How much truck do you need? Generally, the furniture filling a three-bedroom house with one living area and one dining area will need a twenty-two foot truck or larger. To figure the size with precision, Penske has a handy calculator. Larger rentable trucks will have a pull-out ramp for carrying things into the truck. Even better is a hydraulic tailgate lift for handling big pieces.
Materials you will need. Several weeks in advance of your move, start packing your belongings in cardboard boxes. Boxes in different sizes can be purchased from moving companies, truck rental stores and large hardware stores. But with any luck, you should be able to find boxes curbside or by asking for them on Craigslist or online buy-sell-trade sites. Many folks offer boxes for free after a move. You’ll also need packing tape, and newspapers or other cushioning materials to help with packing.
The day of the move you’ll need thick furniture blankets and dollies, which can be rented along with your truck. Also on moving day, don’t forget screwdrivers and wrenches for disassembling furniture, sealable bags to hold loose hardware and straps to firmly anchor appliances and large furniture pieces to the interior sides of the truck. Ratcheting straps with hooked ends, which cost about $25, are the best for securing loads with exactly the right amount of tension.
Loading up. Consider transporting fragile items such as flat-screen televisions, china, aquariums, lamps, artwork and sculptures in the cab of the truck or in your personal vehicle. Remove light bulbs from lamps and transport them separately.
First, load the big items such as appliances, sofas, armoires, mattresses and box springs. Use the slates on the interior sides of the truck to secure these pieces with straps so they don’t shift while in transit. Before loading dressers, remove drawers. Replace drawers during transit, then remove them again when you reach your destination. Tape shut doors and drawers. Next, wrap all large items in heavy moving blankets.
With furniture and appliances properly wrapped, you can stack smaller, lighter items on top. Fill in the center of the truck with boxes stacked as efficiently as possible, heaviest on bottom working toward the rear of the truck. Add lighter, smaller boxes, small furniture and accessories to the middle and back. Utilize every crevice and fill to the ceiling.
Do the math. Renting a truck for a DIY move seems cheaper than paying professionals, but there are several other considerations.
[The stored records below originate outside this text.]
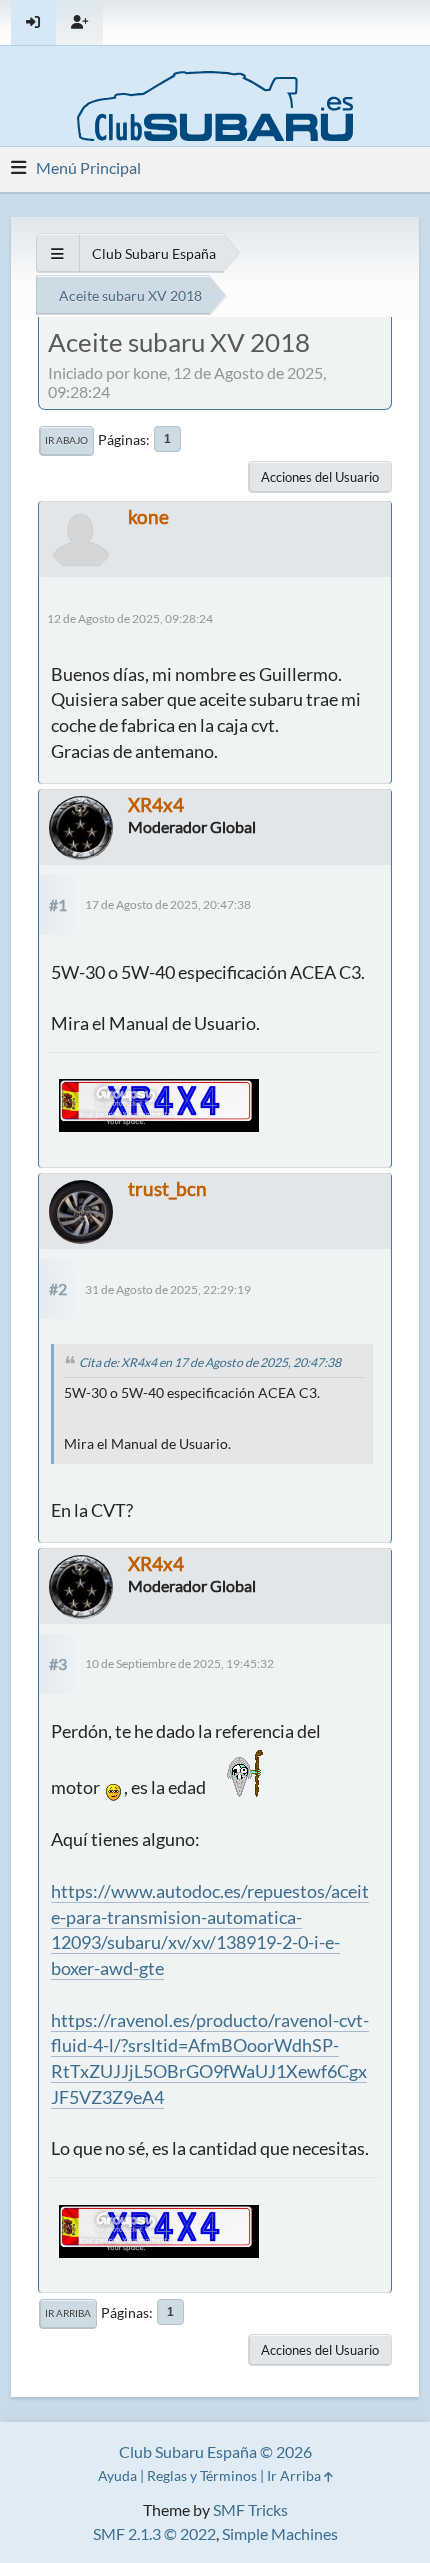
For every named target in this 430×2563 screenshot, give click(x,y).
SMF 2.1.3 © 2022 (154, 2533)
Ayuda (117, 2475)
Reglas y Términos (202, 2475)
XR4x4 (156, 804)
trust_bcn (167, 1188)
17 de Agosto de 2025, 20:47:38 (168, 904)
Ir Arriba (68, 2313)
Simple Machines (280, 2533)
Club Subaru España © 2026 (215, 2451)
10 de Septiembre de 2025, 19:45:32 (179, 1663)
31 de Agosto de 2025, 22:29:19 (168, 1289)
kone (148, 516)
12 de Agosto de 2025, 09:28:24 (130, 618)
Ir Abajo (66, 440)
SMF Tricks (250, 2509)
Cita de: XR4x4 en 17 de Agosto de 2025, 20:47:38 (210, 1362)
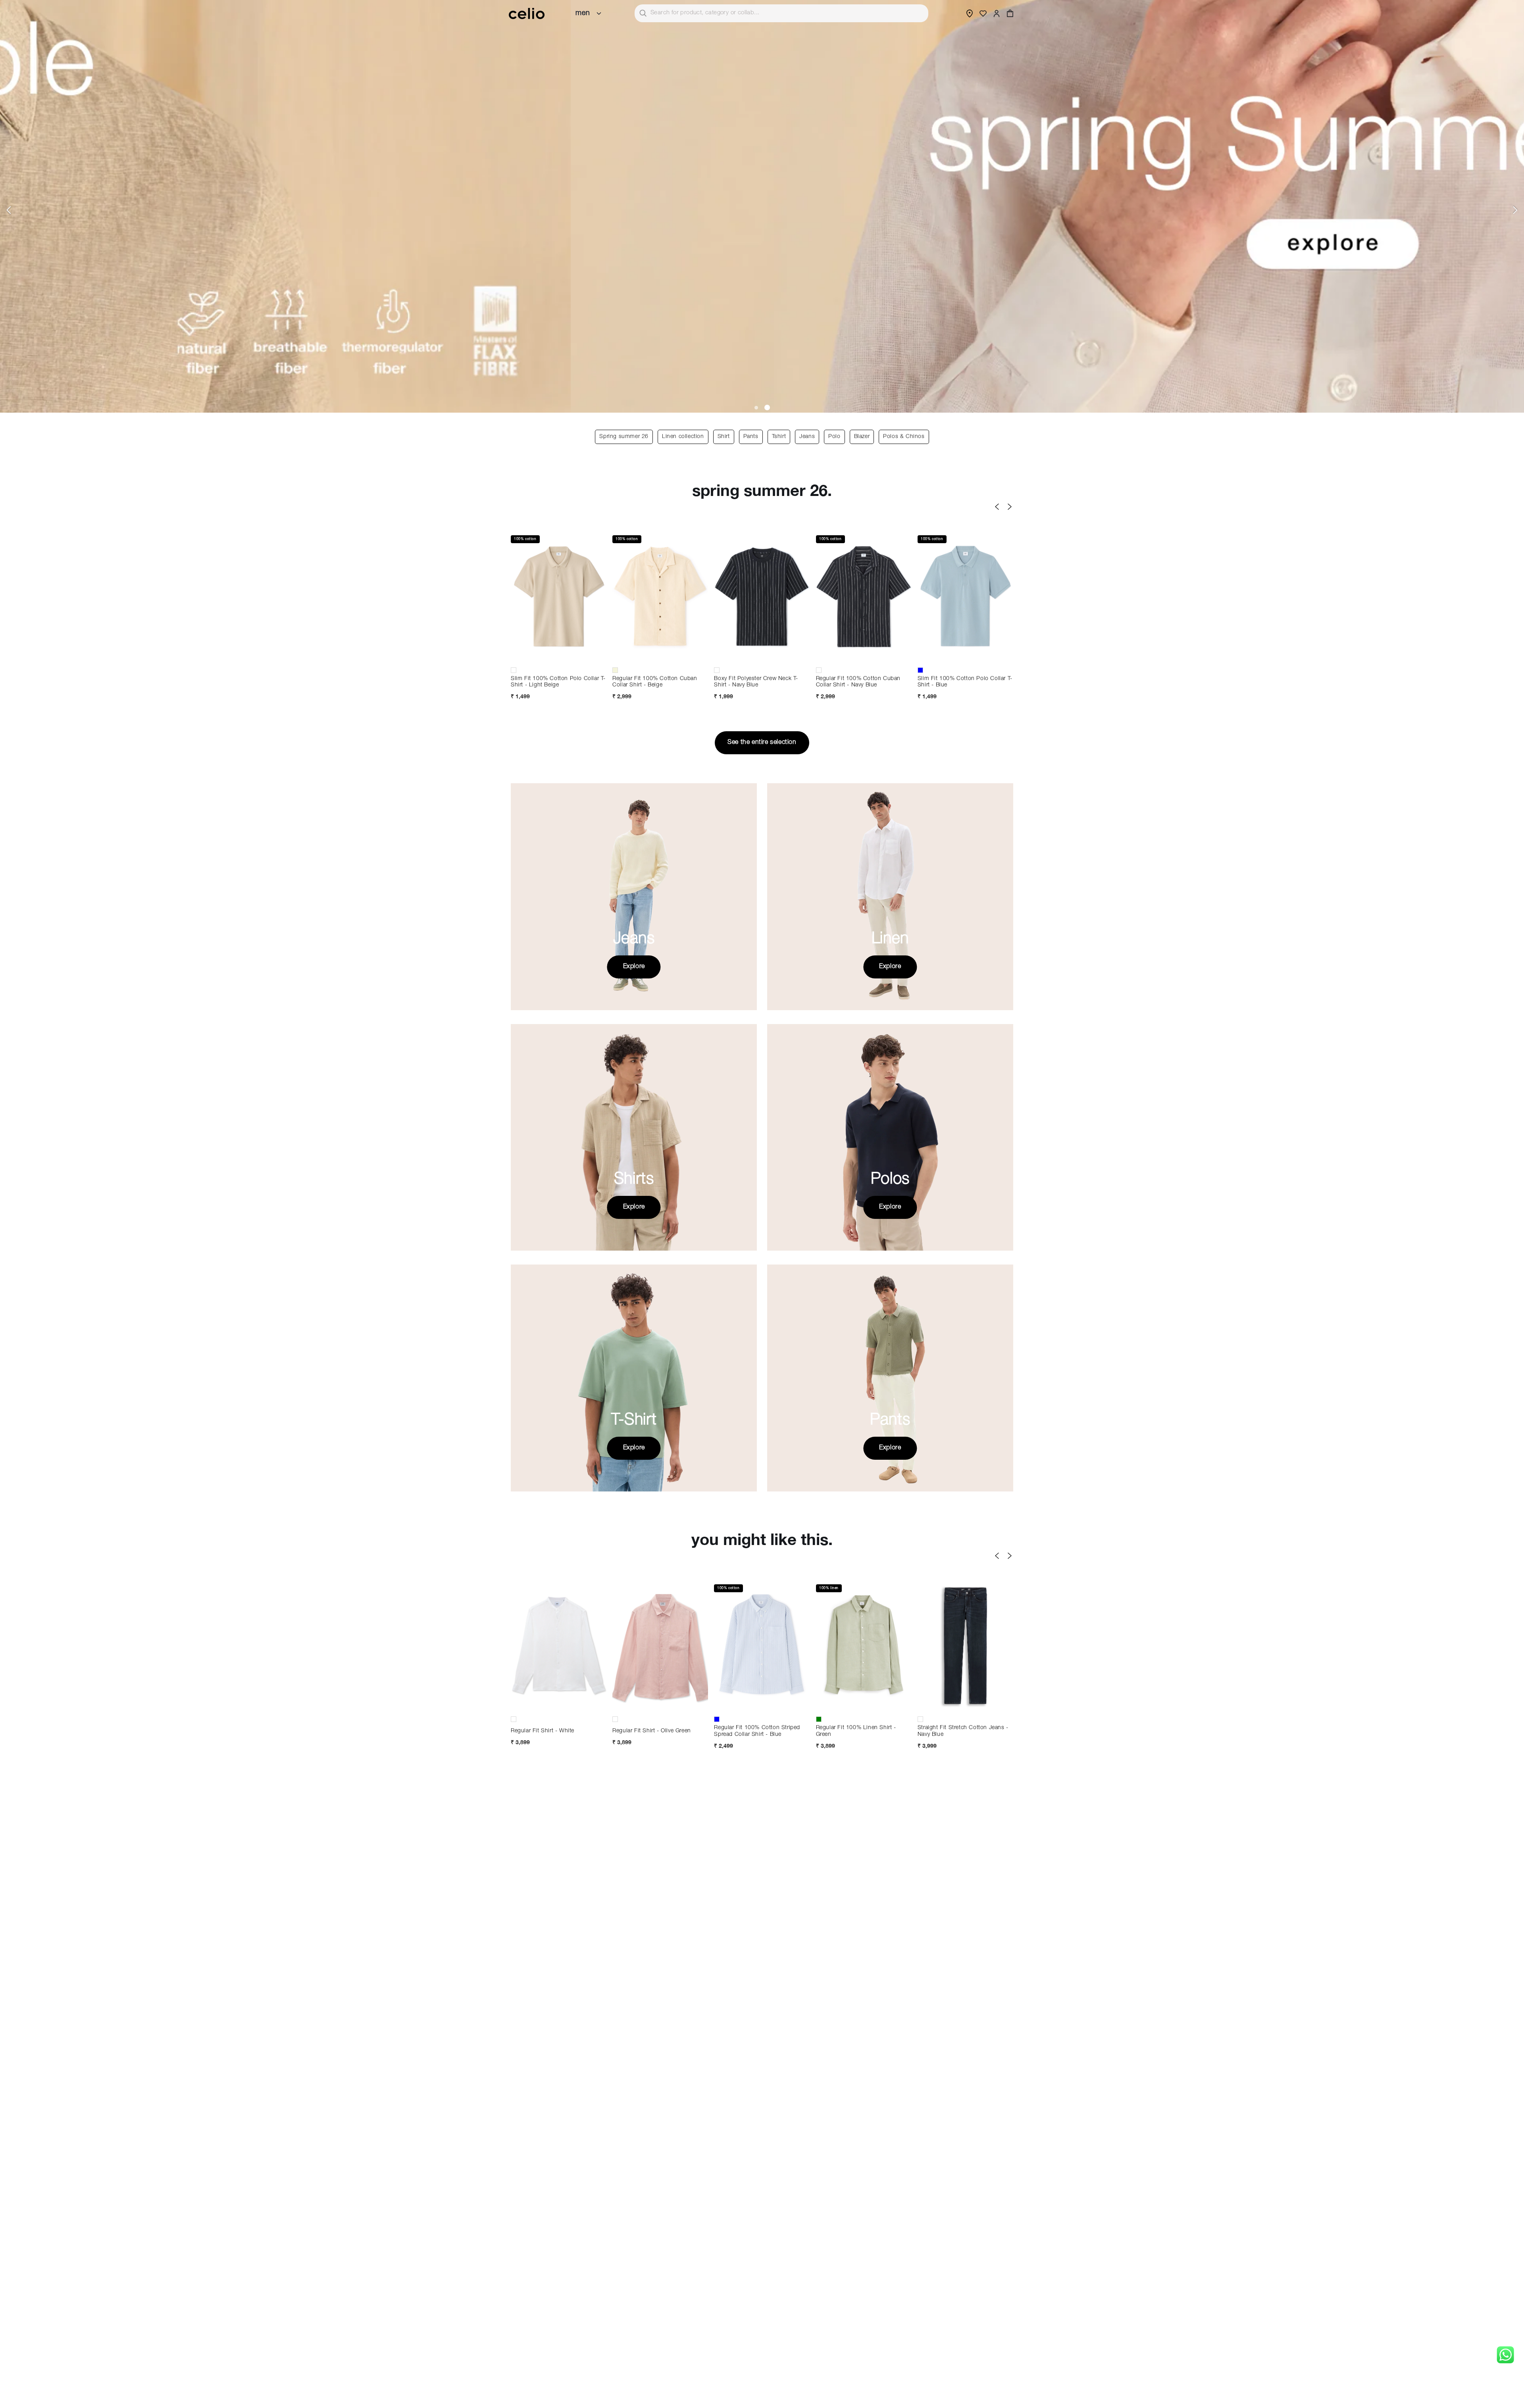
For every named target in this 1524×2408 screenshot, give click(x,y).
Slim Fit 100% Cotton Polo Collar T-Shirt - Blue (965, 682)
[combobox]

Figure the fuel usage as well as any per-mileage charges over certain maximums. Count the cost of your time and the physical exhaustion of moving. Also consider insurance liability, if something should break. Finally, consider the complexity of a move, such as moving heavy furniture up or down flights of stairs. Can you and your helpers handle the job?
Reward your helpers. Keep a cooler of soft drinks and water available on moving day and don’t forget to feed your friends when the work is done. It’s also nice to return the favor, helping your friends when it’s their turn to move.